With a certain portion of HE readers now having seen Kick-Ass, are there theories as to why it collected a mere $7.5 million yesterday (per figures supplied last night by Nikki Finke) and may not even crack $20 million by Sunday night? Even if it reaches or slightly crests that figure, it’ll still be way short of the high 20s tally that some were expecting.
Obviously these numbers reflect marketing perception and not the film itself, but compare what happened yesterday to the initial groundswell of excitement that came out of the first South by Southwest Kick-Ass screening. Clearly something didn’t quite translate, but why? Apparently the Joe Popcorn crowd (including the under-25s) looked, sniffed, thought things over and went “maybe,” “meh” and “okay but tomorrow night or Sunday or something…no rush.”

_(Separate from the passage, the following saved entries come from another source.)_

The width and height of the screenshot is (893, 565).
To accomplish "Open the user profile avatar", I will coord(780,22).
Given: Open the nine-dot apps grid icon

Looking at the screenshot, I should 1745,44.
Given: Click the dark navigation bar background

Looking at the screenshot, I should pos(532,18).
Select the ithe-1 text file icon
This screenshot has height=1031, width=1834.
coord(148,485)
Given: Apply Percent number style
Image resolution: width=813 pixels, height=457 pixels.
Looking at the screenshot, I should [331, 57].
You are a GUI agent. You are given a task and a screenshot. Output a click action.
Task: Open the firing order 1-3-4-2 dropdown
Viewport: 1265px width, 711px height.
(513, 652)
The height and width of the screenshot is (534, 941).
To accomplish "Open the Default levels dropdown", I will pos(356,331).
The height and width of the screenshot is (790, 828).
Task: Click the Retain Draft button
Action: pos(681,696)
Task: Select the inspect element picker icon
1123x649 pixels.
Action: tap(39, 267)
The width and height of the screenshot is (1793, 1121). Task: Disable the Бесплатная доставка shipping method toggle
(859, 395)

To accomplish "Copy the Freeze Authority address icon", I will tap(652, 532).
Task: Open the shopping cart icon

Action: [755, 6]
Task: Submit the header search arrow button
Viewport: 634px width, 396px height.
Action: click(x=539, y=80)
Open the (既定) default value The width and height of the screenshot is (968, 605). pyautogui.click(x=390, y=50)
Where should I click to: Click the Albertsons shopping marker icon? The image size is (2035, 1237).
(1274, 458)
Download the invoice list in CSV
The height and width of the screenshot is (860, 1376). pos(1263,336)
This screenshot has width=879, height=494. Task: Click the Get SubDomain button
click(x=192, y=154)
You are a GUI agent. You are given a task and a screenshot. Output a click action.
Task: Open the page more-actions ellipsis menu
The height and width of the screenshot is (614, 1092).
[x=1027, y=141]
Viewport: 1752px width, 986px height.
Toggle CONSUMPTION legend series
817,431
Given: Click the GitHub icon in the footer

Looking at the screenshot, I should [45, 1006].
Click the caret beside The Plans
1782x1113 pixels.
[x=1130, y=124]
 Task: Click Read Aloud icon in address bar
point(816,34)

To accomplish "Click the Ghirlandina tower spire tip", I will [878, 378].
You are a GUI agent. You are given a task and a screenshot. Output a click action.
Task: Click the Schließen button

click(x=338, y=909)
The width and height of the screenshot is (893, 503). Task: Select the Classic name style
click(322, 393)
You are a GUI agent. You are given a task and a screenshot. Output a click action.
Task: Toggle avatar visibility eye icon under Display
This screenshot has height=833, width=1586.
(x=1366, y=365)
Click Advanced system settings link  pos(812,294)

How commercially over-esteemed is the cult of comic-book genre geeks, who’ve always been pronounced in their affections but seem increasingly devoted to hyper-violent realms and myths that aren’t just separate from but seem more and more opposed to the shape and terms of the actual world? Inspiring CG-infested films seem more and more repetitive, more and more about themselves and pathetic geek-boy fantasies. Has the worm turned? Are genre geeks beginning to be seen for what they are (or at least are starting to become) — i.e., the Branch Davidians of the moviegoing public?
Tracking indicated that Kick-Ass would trounce Death at a Funeral , and fairly decisively. But the apparent reality is that while Death will come in second, it’ll be only a couple of million behind instead of an expected margin of at least five or six million, if not more so.
What has happened? What is the lesson?